Dr Lynne Hunt is Emeritus Professor, University of Southern Queensland and Adjunct Professor, University of Western Australia. She commenced employment in tertiary teaching in 1970 in an experimental, four-term-year unit in Liverpool (UK). She has taught at all levels from transition to university to doctoral supervision in social science, education and health science departments. Professor Hunt has worked as an Associate Dean (Teaching and Learning) at Edith Cowan University (ECU), Professor and Leader of the Teaching and Learning Development Group at Charles Darwin University (CDU), and Pro Vice-Chancellor (Learning and Teaching) at the University of Southern Queensland.
She received an Australian Executive Endeavour Award in 2009 and she is the recipient of three, university-level awards for teaching excellence. She won the 2002 Australian Award for University Teaching in the Social Science category and the 2002 Prime Minister’s Award for Australian University Teacher of the Year.
She publishes in the fields of health sociology and tertiary teaching. Her co-edited book The realities of change in higher education: Interventions to promote learning and teaching was published in the UK in 2006. She is currently a member of the International Advisory Board of the Journal of Teaching and Learning in Higher Education (JTLHE) and a Member of the Editorial Advisory Board, Journal of Teaching and Learning for Graduate Employability.

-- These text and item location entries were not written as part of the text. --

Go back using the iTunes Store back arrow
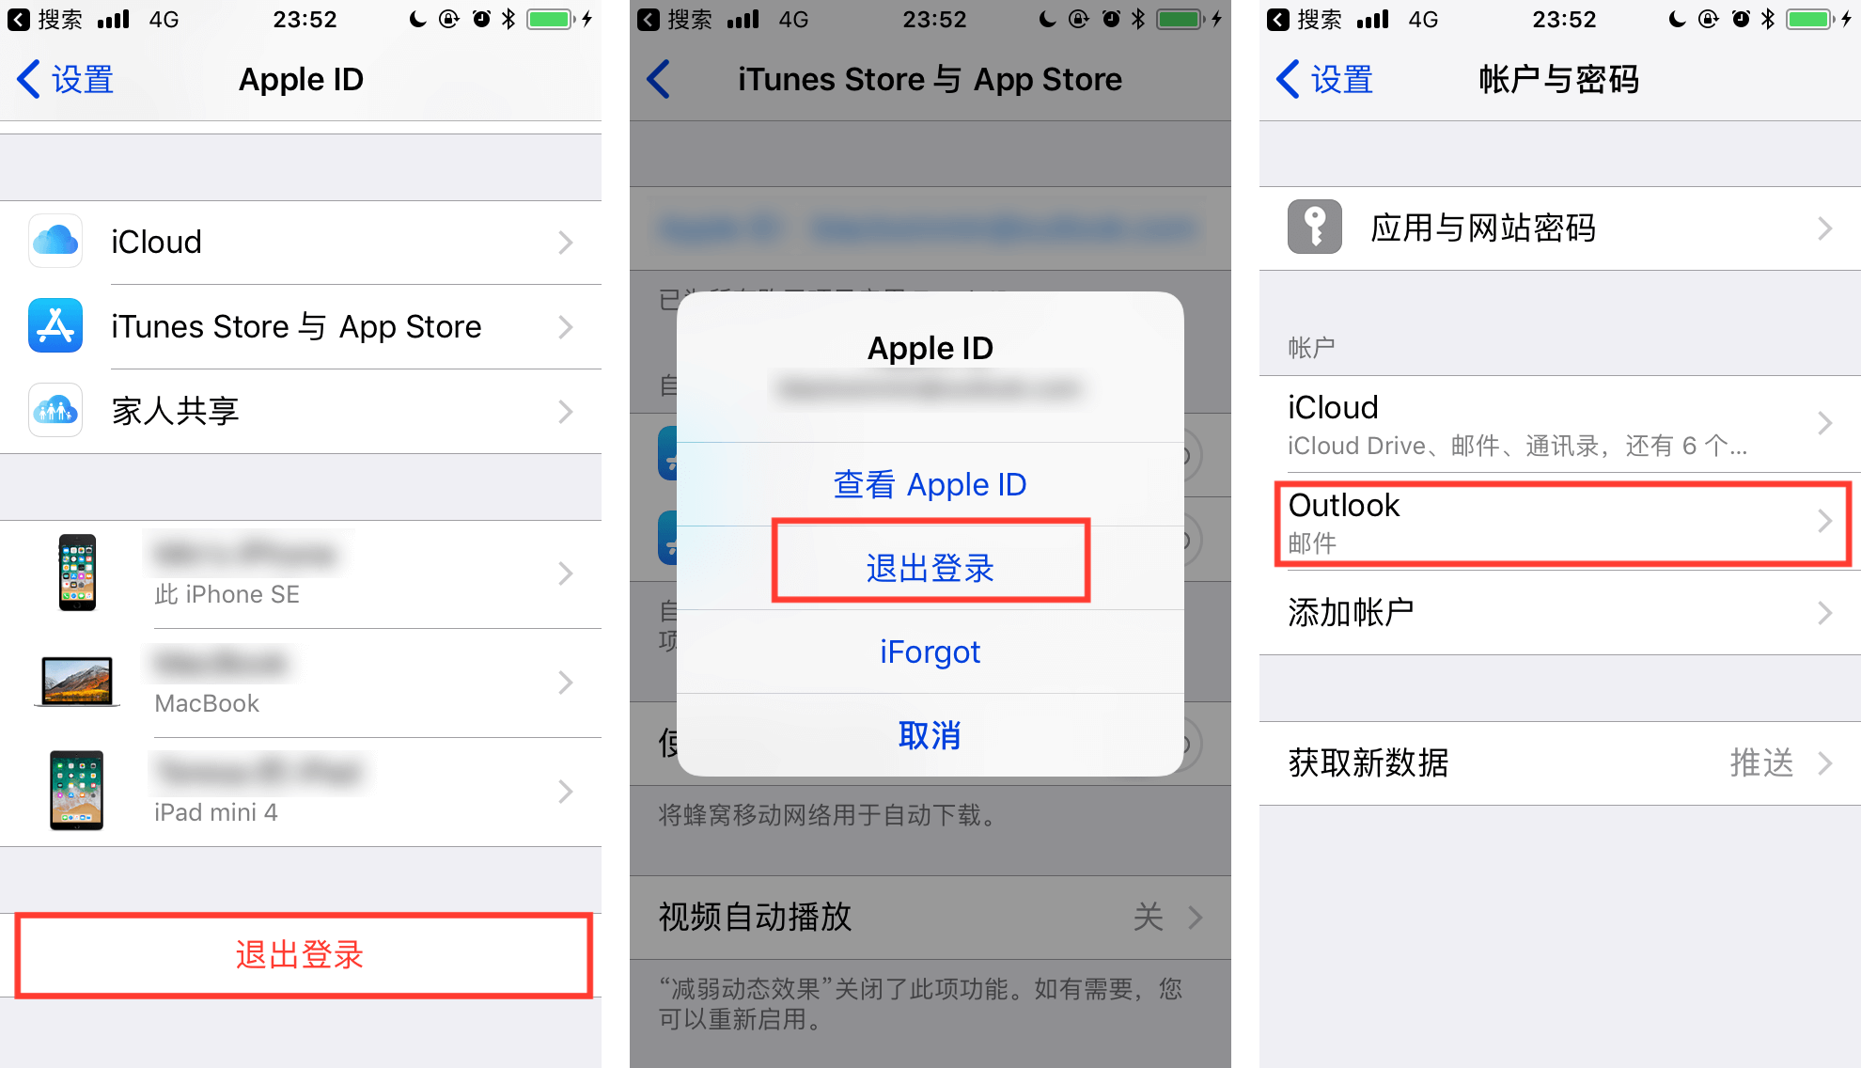This screenshot has height=1068, width=1861. (660, 80)
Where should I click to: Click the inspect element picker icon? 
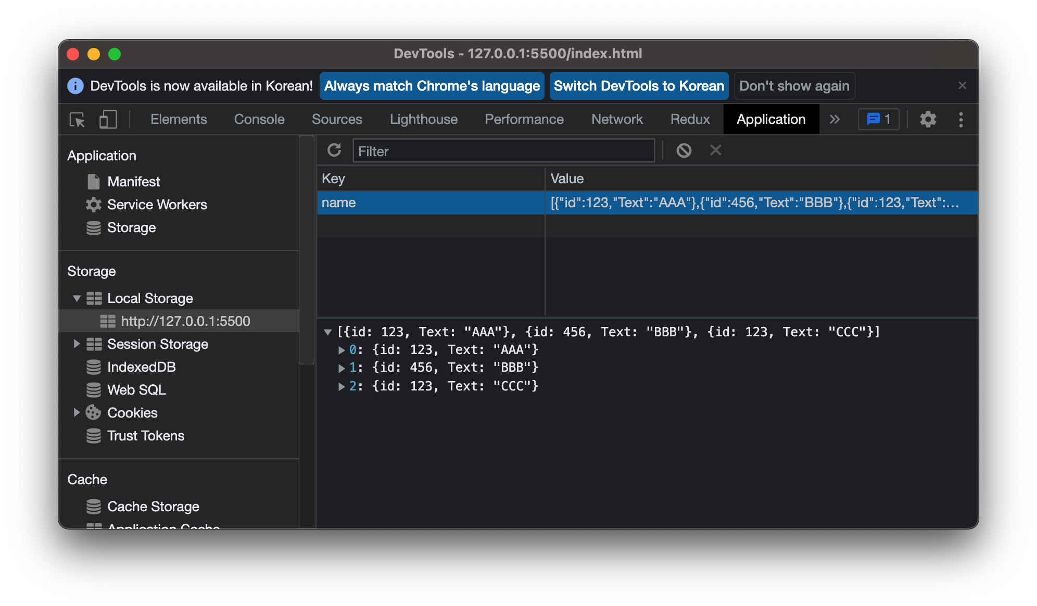77,120
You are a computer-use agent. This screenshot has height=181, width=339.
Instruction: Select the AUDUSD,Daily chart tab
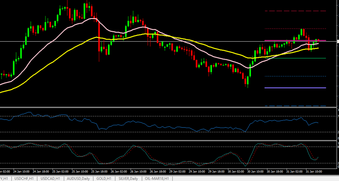point(78,179)
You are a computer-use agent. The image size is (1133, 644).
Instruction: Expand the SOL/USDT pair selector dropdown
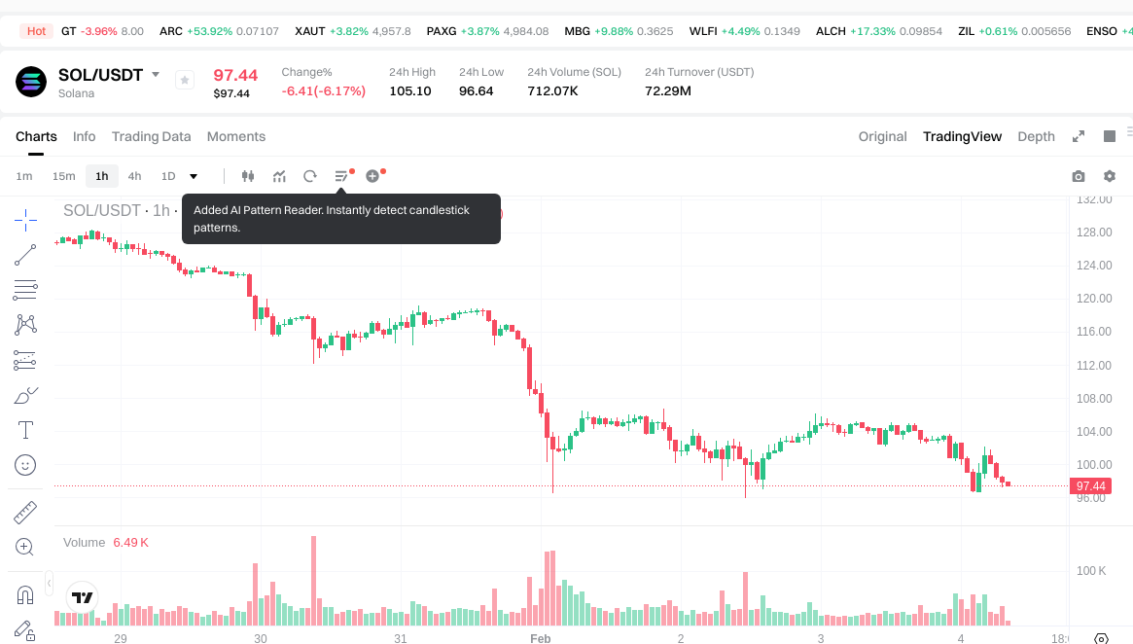(156, 74)
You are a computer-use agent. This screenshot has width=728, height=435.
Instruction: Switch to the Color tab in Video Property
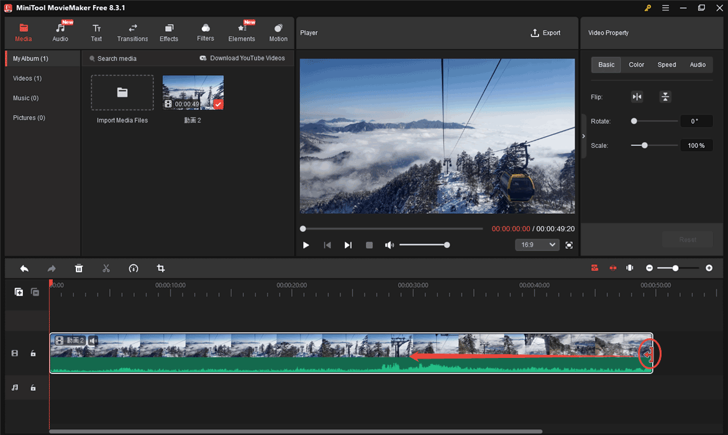tap(636, 64)
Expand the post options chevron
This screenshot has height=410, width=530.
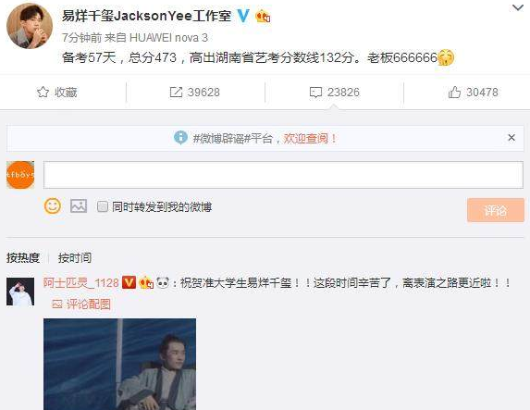(x=518, y=7)
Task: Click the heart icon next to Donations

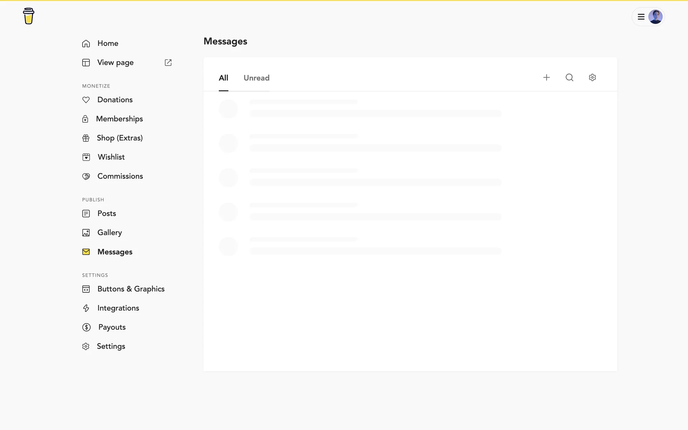Action: [86, 100]
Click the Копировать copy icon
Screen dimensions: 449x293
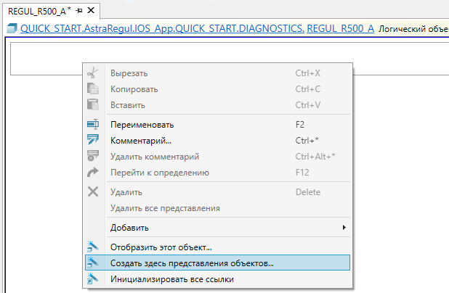[x=92, y=89]
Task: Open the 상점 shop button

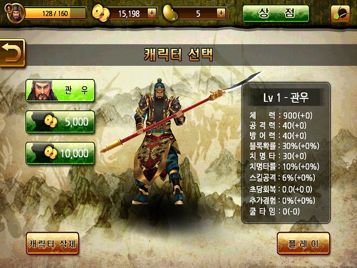Action: [x=276, y=13]
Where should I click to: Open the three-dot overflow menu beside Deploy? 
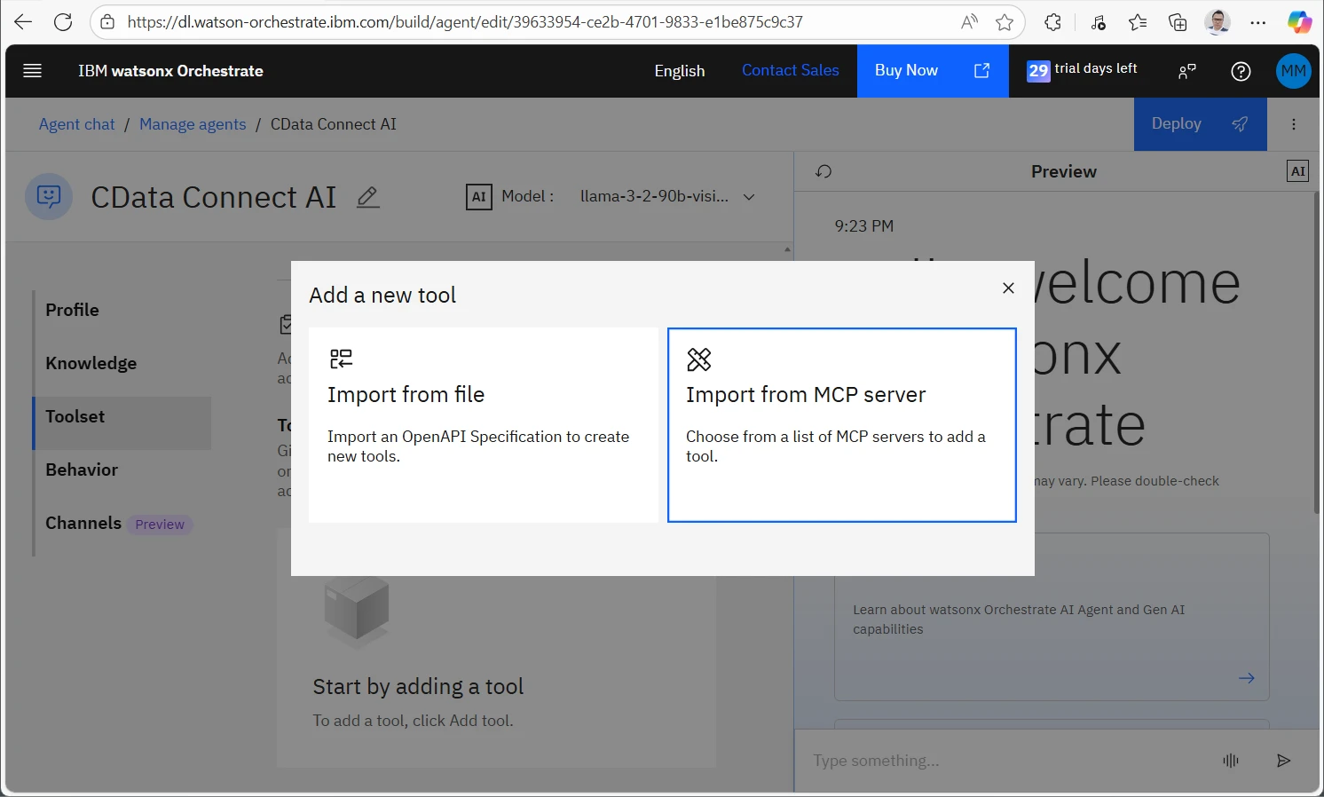pos(1294,124)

Professor Hunt was a member of the Board of the Australian Learning and Teaching Council and two of its sub-committees from its inception until March 2008. She has also served internationally as a member of an external review panel for the University of Pretoria (2009) and as an examination moderator for the University of Botswana (2003-2005). She was a HERDSA Fellow and mentor, and a member of the Academic Committee of the Batchelor Institute of Indigenous Tertiary Education (2005-2006).
She is invited regularly to be a guest speaker and has presented nationally and internationally on topics including change leadership to promote university learning and teaching, faculty development planning, tertiary teaching, work-based university learning, teaching scholarship, teaching awards, the student learning journey and women’s health organisations.